Simply the second best
There is a delicate art to creating the title for a soulless, cash-grabbing sequel. Pitfalls abound—if you start titling franchise entries by numbers, the films seem more and more obligatory the higher you count. That’s why we ultimately received Rocky Balboa instead of Rocky VI, Grudge Match instead of Rocky VII and a plague of locusts instead of Rocky VIII. Skyfall and Spectre sound awesome; Bond 23 and Bond 24 sound like soulless cash grabs. The colon has opened up new titling possibilities (e.g., Terminator: Salvation), allowing studios to perpetuate the notion that their movie franchises are institutions that will never die and therefore must be obeyed at all costs, but eventually you end up with a title as tortured as X-Men: Days of: Future?: Past!: Sponsored by Coca-Cola. Unless comedic self-satire is the entire intent—e.g., 22 Jump Street—the goal is to make the sequel seem like it isn’t a soulless cash grab.
Weary-sounding titles like Another 48 Hours or Are We Done Yet? highlight the slavish and obligatory nature of those films, announcing their mercenary, cash-grabbing intentions with heads down and hands out.
John Madden’s The Second Best Exotic Marigold Hotel is an obligatory sequel to his 2012 sleeper hit The Best Exotic Marigold Hotel (it grossed over $130 million worldwide against a budget of $10 million), and its inferiority complex is built right in to the title. It freely admits that it’s The Second Best! Forget about outdoing the awful original; this is a film that will clearly settle for second place. If nothing else, The Second Best Exotic Marigold Hotel, which figures to replicate the box-office success of the original among its core demographic of Anglophile seniors, could ignite a truth-in-movie-titling revolution. I look forward to more brutally honest, deeply cynical, eat-your-slop franchise titles such as Transformers 5: The Third or Fourth Best One So Far, Captain America: A Clearly Inferior Sequel, Spider-Man: F*** You, Pay Me, and The Worst Mission: Impossible Movie Ever Made. Of course, the grand irony here is that The Second Best is actually a little bit better than The Best. Both films are still quite terrible.
The Second Best Exotic Marigold Hotel is a two-hour long catnap, affable and picturesque and well-lit enough to remain watchable between long, slow blinks, but also about as pointless and dull as a movie can get. Madden and screenwriter Ol Parker spell out every dramatic problem and its obvious solution in the film’s pre-credits sequence, and then they spend 122 minutes obstinately sticking to that plan, laying only the most hackneyed narrative roadblocks in the path. In one of the ensemble storylines, Judi Dench’s hardnosed spinster and Bill Nighy’s dizzy divorcee nurse an attraction to each other that they’re afraid to act on. Will they conquer their fears and find love together? Um …yes. For all of the lip service paid to exploring new horizons and celebrating the diverse lives of seniors, The Second Best Exotic Marigold Hotel is a film designed for people who never want to be surprised or challenged again.

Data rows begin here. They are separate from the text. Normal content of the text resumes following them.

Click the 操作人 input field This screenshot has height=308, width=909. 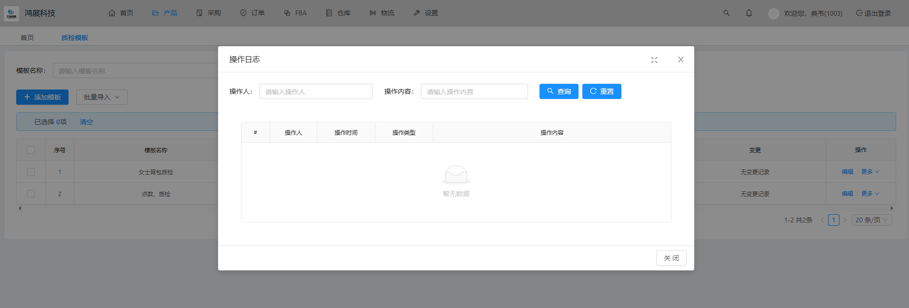316,91
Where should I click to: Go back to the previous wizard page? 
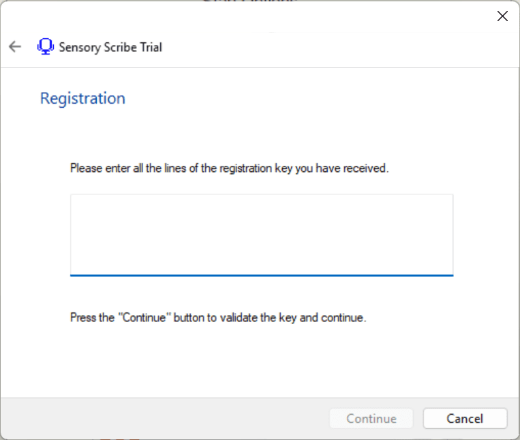pyautogui.click(x=15, y=47)
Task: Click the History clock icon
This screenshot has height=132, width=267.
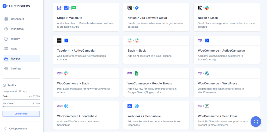Action: coord(6,39)
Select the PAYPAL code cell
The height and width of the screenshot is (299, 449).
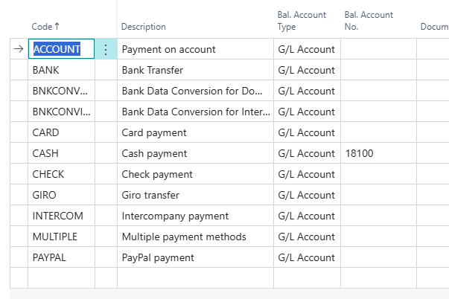pos(61,257)
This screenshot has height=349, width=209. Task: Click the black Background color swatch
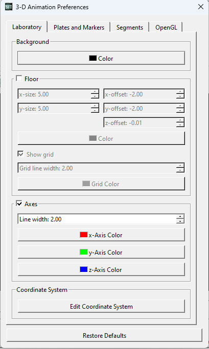92,58
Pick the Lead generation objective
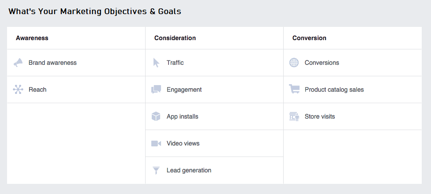The image size is (431, 194). click(x=189, y=171)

Still, affable and dull and unsurprising are almost welcome qualities after the mean-spirited 2012 original, which followed a motley group of British pensioners who retire to a ramshackle, would-be seniors resort in India. That film’s pandering and slyly hateful nature can be summed up by the arc of the Dench character—she enters the story as a privileged white woman helplessly demanding better service from a dark-skinned telephone operator, and by the end of the film gets a job haranguing dark-skinned telephone operators. This is seen as a noble journey.
It was a genuinely loathsome film, but The Second Best Exotic Marigold Hotel feels more like several late-in-the-run episodes of a lifeless and harmless BBC show that I would never watch were it stitched together Frankenstein-style into a movie-like creature. The original cast reassembles, with Richard Gere replacing Tom Wilkinson, whose character had the good sense to pass away in the first film; racist stereotypes and moldy hijinks ensue.